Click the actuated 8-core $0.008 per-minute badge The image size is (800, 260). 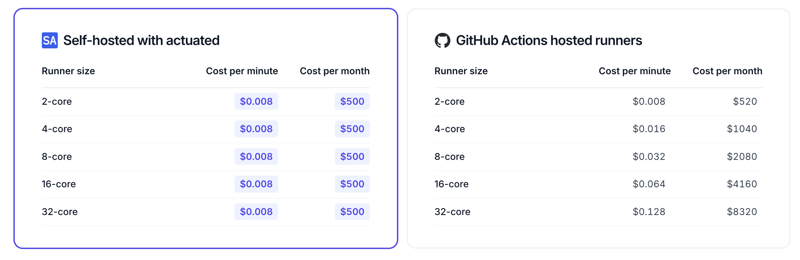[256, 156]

==

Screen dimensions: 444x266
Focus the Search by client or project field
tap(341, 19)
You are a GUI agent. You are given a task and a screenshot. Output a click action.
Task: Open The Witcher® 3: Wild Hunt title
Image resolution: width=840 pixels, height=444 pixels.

==

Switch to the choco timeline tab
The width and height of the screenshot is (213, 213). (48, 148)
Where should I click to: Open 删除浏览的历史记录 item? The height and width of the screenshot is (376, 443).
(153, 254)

* _Task directions_: Everything starting at the line containing "Task: Open The Witcher® 3: Wild Hunt title" and ending at the line containing "Image resolution: width=840" in the records above should be repeated exactly, and only that.

* _Task solution_:
Task: Open The Witcher® 3: Wild Hunt title
Image resolution: width=840 pixels, height=444 pixels.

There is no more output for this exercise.